RECORDS PROVIDED:
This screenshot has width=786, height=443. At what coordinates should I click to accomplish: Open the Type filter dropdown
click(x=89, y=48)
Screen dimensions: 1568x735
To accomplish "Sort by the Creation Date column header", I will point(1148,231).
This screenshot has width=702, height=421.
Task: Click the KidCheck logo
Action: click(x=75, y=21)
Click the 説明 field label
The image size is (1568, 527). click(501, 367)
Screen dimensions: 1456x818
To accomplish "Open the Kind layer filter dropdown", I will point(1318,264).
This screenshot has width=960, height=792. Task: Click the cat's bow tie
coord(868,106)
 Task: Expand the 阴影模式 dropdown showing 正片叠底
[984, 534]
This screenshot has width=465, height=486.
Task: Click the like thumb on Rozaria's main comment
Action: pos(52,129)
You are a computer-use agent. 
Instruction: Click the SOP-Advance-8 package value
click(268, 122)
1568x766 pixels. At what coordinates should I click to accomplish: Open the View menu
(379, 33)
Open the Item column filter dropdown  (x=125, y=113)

WORK TO BE COMPLETED: Please take the whole listing and write it out exactly.

SOLUTION FOR THIS TASK:
This screenshot has width=786, height=443. At what coordinates should I click to accomplish: Open the Type filter dropdown
click(x=89, y=48)
Screen dimensions: 1568x735
To accomplish "Sort by the Creation Date column header", I will point(1148,231).
This screenshot has width=702, height=421.
Task: Click the KidCheck logo
Action: click(x=75, y=21)
Click the 説明 field label
The image size is (1568, 527). click(501, 367)
Screen dimensions: 1456x818
To accomplish "Open the Kind layer filter dropdown", I will point(1318,264).
This screenshot has width=960, height=792. Task: Click the cat's bow tie
coord(868,106)
 Task: Expand the 阴影模式 dropdown showing 正片叠底
[984, 534]
This screenshot has width=465, height=486.
Task: Click the like thumb on Rozaria's main comment
Action: pos(52,129)
You are a computer-use agent. 
Instruction: Click the SOP-Advance-8 package value
click(268, 122)
1568x766 pixels. At what coordinates should I click to accomplish: Open the View menu
(379, 33)
Open the Item column filter dropdown  (x=125, y=113)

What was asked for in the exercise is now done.